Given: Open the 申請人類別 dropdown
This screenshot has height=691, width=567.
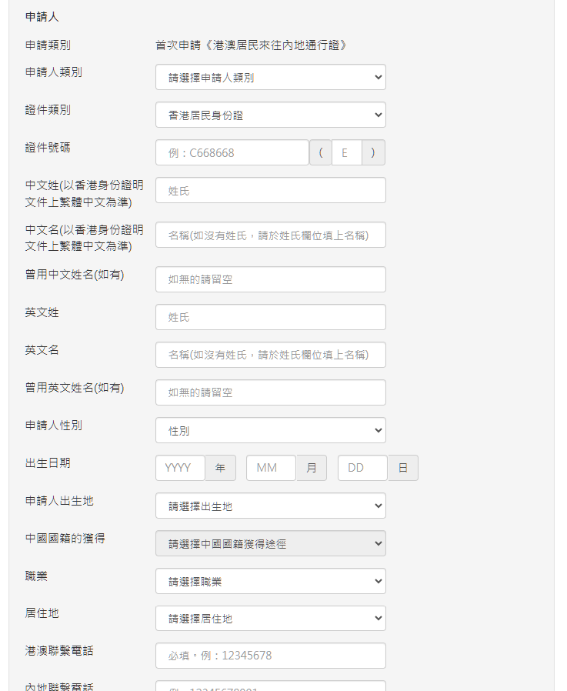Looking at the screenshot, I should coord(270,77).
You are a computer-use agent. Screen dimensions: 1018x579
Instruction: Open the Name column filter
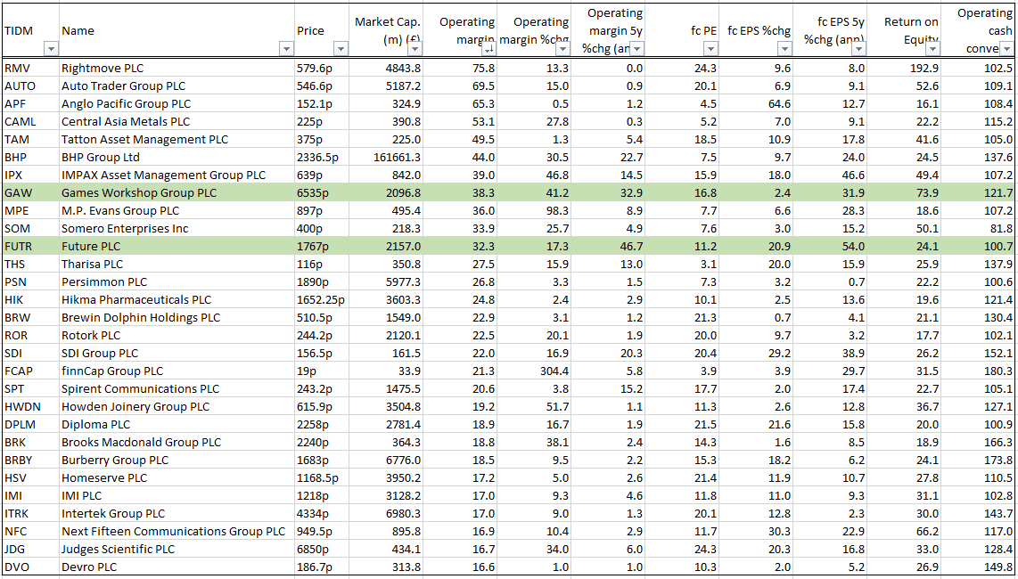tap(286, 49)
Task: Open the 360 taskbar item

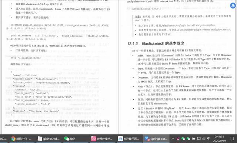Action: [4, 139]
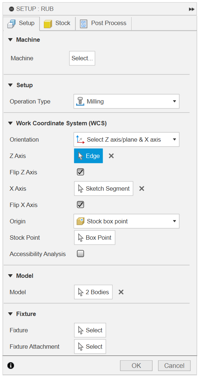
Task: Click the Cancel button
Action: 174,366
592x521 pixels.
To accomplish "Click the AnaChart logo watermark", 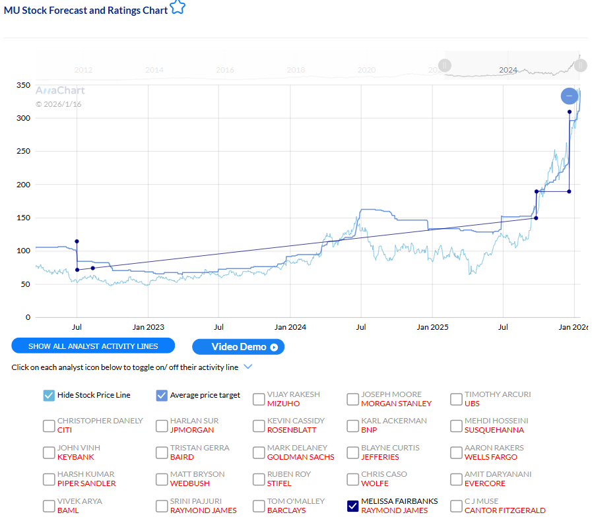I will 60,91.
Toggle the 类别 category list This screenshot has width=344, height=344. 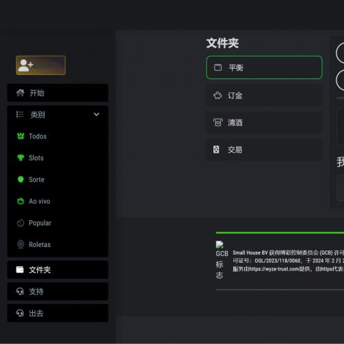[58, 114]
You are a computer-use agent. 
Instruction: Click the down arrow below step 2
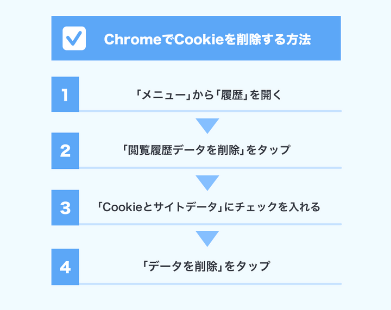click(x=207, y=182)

━━━━━━━━━━━━━━━━

▸ **What this task involves**
Out of the material above, gather each line where "agent" appears.

▸ **Solution**
You are a computer-use agent. Screen dimensions: 1018x579
You are a computer-use agent. 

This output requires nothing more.